Rosemary se sentó en la sala de proyección entre Collis Clay y Dick mientras el operador montaba los rollos de La niña de papá y un ejecutivo francés revoloteaba en torno a ella creyéndose que hablaba en argot americano. «Sí, chico —decía cuando había algún problema con el proyector—, no tengo bananas». Al fin se apagaron las luces, se oyó un ligero chasquido y luego empezó un sonido zumbante: estaba a solas con Dick. Se miraron en la penumbra de la sala.

—Querida Rosemary —murmuró él.

Se rozaron los hombros. Nicole se movió nerviosa en su asiento a un extremo de la fila y Abe tosió convulsivamente y se sonó. Luego, todos se pusieron cómodos y la película empezó.

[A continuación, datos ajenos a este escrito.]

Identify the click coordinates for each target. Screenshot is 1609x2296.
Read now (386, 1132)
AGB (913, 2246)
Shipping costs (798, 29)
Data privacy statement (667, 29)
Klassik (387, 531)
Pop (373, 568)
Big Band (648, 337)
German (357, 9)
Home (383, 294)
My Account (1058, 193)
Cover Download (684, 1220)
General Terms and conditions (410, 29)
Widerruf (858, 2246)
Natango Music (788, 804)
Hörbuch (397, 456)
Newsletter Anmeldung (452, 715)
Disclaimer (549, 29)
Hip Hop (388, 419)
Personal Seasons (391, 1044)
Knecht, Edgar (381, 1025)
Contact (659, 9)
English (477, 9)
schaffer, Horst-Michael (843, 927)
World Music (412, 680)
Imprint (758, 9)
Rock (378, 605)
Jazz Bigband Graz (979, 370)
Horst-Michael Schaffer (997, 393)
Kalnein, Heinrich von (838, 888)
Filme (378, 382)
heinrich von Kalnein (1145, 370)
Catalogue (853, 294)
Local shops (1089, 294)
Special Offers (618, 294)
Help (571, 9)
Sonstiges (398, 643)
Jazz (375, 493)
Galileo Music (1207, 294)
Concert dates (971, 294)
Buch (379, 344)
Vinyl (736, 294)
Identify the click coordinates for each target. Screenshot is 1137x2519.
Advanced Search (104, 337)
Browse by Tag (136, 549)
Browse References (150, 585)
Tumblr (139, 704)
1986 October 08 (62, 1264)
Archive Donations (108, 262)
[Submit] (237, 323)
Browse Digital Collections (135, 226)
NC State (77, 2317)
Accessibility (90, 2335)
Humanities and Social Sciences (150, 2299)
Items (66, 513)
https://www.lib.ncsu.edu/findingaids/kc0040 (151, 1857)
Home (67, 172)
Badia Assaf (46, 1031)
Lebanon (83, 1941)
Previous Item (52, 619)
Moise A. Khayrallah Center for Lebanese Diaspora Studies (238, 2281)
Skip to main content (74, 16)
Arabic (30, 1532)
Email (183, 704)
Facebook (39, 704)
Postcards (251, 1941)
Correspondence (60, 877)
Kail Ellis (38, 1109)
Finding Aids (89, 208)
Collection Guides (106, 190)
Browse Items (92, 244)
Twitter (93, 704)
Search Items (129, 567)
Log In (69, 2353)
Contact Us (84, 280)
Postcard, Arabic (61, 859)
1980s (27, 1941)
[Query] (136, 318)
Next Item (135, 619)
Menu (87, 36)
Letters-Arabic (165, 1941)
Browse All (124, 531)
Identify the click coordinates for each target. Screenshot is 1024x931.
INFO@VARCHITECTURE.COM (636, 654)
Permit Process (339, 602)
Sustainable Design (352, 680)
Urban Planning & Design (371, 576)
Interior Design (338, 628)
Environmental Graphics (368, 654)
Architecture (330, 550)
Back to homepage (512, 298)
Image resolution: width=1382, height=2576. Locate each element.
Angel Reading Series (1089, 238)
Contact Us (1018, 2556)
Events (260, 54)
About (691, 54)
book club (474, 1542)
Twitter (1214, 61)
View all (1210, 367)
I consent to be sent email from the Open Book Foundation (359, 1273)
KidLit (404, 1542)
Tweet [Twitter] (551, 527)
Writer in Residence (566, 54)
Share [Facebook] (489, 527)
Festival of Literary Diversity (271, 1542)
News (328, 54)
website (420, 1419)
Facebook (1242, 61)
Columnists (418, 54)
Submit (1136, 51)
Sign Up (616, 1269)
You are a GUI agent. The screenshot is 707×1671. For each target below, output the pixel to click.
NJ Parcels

Allí estaba ella: la colegiala de un año atrás, con la melena ondulada cayéndole sobre la espalda como la sólida cabellera de una tanagra; allí estaba, tan joven e inocente, el producto de los desvelos amorosos de su madre; allí estaba, dando cuerpo a toda la inmadurez de la raza humana, que recortaba una nueva muñequita de cartón para examinarla con su mente vacía de prostituta. Rosemary recordaba cómo se había sentido con aquel vestido, especialmente fresca y como nueva bajo la seda fresca y nueva.

La niña de papá. Qué valerosa era la nena y cómo sufría. Qué ricura de nena. Es que no se podía ser más rica. Ante su minúsculo puñito retrocedían las fuerzas de la lujuria y la corrupción. Más aún: el propio destino detenía su marcha; lo inevitable se hacía evitable; el silogismo, la dialéctica, la lógica toda desaparecían. Las mujeres olvidarían los platos sucios que habían dejado en casa y llorarían. Hasta en la película había una mujer que se pasaba tanto tiempo llorando que estaba a punto de eclipsar a Rosemary. Derramaba lágrimas sobre unos decorados que habían costado una fortuna, en un comedor de Duncan Phyfe, en un aeropuerto, durante una regata de yates que sólo se había utilizado en dos planos cortos, en un vagón de metro y, por último, en un cuarto de baño. Pero Rosemary salía triunfante. Su entereza, su valor y su constancia acababan imponiéndose sobre la vulgaridad del mundo, y Rosemary demostraba cómo lo conseguía con un rostro que todavía no se había convertido en una máscara y que resultaba realmente tan conmovedor que en determinados momentos de la película le llegaban las reacciones emocionadas de todos los que estaban en la fila. Hubo un descanso, y se encendieron las luces, y, cuando se apagó la salva de aplausos, Dick le dijo sinceramente:

—Estoy simplemente anonadado. Te vas a convertir en una de nuestras mejores actrices.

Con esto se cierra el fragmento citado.